Selected text:
◆ ◆ ◆ ◆ ◆
Actually, I’m not aware of any Imam saying yes to this. The question is as follows: if the husband files for divorce, I’m going to go a bit back. If the husband files for divorce, in Islamic law, the writing of divorce is the same as verbalizing divorce.

So if the husband files for divorce and signs that he’s divorcing his wife, we don’t care if it’s a civil court or an Islamic judge, or if he writes to the wife or a friend. It doesn’t matter. He has written, “I’m divorcing my wife.” It’s not that it’s a civil court or not. When you write, “The wife is divorced,” or “I’m petitioning for divorce,” or “This is a divorce,” when you write this, this is the divorce. That’s the same as the verbal. So the husband writing that he’s divorcing the wife to the civil court is a divorce.

The flip side, when the wife files for divorce, we have to be very specific here. She is filing for the civil divorce, and the civil divorce, that is the business of the state and the country. There’s another aspect which is the marriage contract.
◆ ◆ ◆ ◆ ◆
Records supplied:

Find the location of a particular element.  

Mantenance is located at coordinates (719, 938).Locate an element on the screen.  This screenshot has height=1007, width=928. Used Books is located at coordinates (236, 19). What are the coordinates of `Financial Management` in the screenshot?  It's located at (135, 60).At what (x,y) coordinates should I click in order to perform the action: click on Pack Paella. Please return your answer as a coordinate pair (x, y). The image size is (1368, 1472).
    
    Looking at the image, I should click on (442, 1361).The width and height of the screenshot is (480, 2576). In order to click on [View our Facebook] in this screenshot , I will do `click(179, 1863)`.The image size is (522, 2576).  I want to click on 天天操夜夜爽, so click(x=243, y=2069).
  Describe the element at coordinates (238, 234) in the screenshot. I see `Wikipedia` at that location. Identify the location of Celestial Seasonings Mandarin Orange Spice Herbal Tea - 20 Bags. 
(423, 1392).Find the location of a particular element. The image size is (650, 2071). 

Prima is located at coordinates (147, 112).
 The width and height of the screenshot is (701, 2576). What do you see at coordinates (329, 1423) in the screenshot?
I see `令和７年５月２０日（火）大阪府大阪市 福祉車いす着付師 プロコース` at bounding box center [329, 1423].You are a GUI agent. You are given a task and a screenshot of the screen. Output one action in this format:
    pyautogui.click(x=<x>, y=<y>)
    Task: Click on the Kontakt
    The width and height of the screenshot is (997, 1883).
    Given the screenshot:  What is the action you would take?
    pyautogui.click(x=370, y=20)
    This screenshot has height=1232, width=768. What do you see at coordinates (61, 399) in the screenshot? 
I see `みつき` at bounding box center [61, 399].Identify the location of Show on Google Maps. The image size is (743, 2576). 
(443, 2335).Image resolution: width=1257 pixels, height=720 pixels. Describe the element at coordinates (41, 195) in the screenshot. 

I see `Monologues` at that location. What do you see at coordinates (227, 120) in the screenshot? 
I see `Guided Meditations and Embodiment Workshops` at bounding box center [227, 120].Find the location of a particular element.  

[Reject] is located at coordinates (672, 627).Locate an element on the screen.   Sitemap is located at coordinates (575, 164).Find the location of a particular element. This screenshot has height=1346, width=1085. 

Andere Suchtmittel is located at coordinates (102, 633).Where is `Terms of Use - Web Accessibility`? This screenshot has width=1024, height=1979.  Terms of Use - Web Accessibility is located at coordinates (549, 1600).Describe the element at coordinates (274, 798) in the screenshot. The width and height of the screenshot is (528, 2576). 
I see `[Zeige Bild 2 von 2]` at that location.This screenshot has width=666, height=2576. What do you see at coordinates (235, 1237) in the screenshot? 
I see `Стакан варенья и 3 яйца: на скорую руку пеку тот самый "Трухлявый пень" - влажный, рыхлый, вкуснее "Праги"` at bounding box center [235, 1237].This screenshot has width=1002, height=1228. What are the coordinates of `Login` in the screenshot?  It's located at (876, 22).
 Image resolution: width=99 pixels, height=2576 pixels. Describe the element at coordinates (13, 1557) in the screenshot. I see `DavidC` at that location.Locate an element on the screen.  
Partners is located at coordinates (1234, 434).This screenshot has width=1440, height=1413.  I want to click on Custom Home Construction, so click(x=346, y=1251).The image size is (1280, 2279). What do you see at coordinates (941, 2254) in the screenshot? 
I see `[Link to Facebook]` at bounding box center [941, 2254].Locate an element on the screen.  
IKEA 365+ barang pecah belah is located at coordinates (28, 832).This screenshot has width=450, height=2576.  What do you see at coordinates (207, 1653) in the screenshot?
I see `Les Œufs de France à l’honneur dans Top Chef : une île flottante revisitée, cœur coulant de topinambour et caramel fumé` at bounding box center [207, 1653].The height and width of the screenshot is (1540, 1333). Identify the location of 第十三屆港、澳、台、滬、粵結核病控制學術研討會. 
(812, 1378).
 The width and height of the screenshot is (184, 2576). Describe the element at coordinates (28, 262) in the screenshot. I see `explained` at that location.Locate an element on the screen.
◆ ◆ ◆ ◆ ◆
Exercise tasks:
1. In the passage on divorce filing, what does Islamic law treat the writing of divorce as equivalent to?
2. Rewrite everything in the divorce passage from "So if the husband" down to "is a divorce.", changing "civil court" to "secular court".
3. Continue the passage on divorce filing from where it stops.
None of the rows are needed here.

The answers:
1. Verbalizing divorce.

2.
So if the husband files for divorce and signs that he’s divorcing his wife, we don’t care if it’s a secular court or an Islamic judge, or if he writes to the wife or a friend. It doesn’t matter. He has written, “I’m divorcing my wife.” It’s not that it’s a secular court or not. When you write, “The wife is divorced,” or “I’m petitioning for divorce,” or “This is a divorce,” when you write this, this is the divorce. That’s the same as the verbal. So the husband writing that he’s divorcing the wife to the secular court is a divorce.

3.
That marriage contract will not, in and of itself, be nullified if the wife files for a civil divorce. Rather, she must do one other step, with multiple options.

Number one, she gets the husband to agree, and the husband then agrees and signs “no contest,” “I accept she’s also divorcing,” and they can then agree this is a Khul`, which is when the wife files for divorce in an Islamic court. Because if the wife asks for divorce in an Islamic court and the judge agrees, this is called Khul`.

So if the husband agrees “no contest” or whatever, this could be acceptable and in that case, it will then be a Khul`.

But what if the husband doesn’t agree? This is where the Fiqh Councils have basically said that she should go to an arbitration council of senior scholars of the community, or at least one neutral, respected scholar, so that the scholar can look into the case. What is going on?

If the husband has abandoned her, if the husband is not paying anything, if the husband is abusive, and the scholar, the arbitration committee, tries to contact him, or the husband is not interested in this and it’s clear that he’s being unjust, then the arbitration committee or the Imam can say, “Okay, this is a violent husband, and so you deserve Khul`.”

So she will do the civil divorce, and the arbitration committee of the Sheikh will say this is a legitimate Khul` because we have spoken to your husband and it’s clear that he is abandoning you or he’s not treating you rightly or whatever.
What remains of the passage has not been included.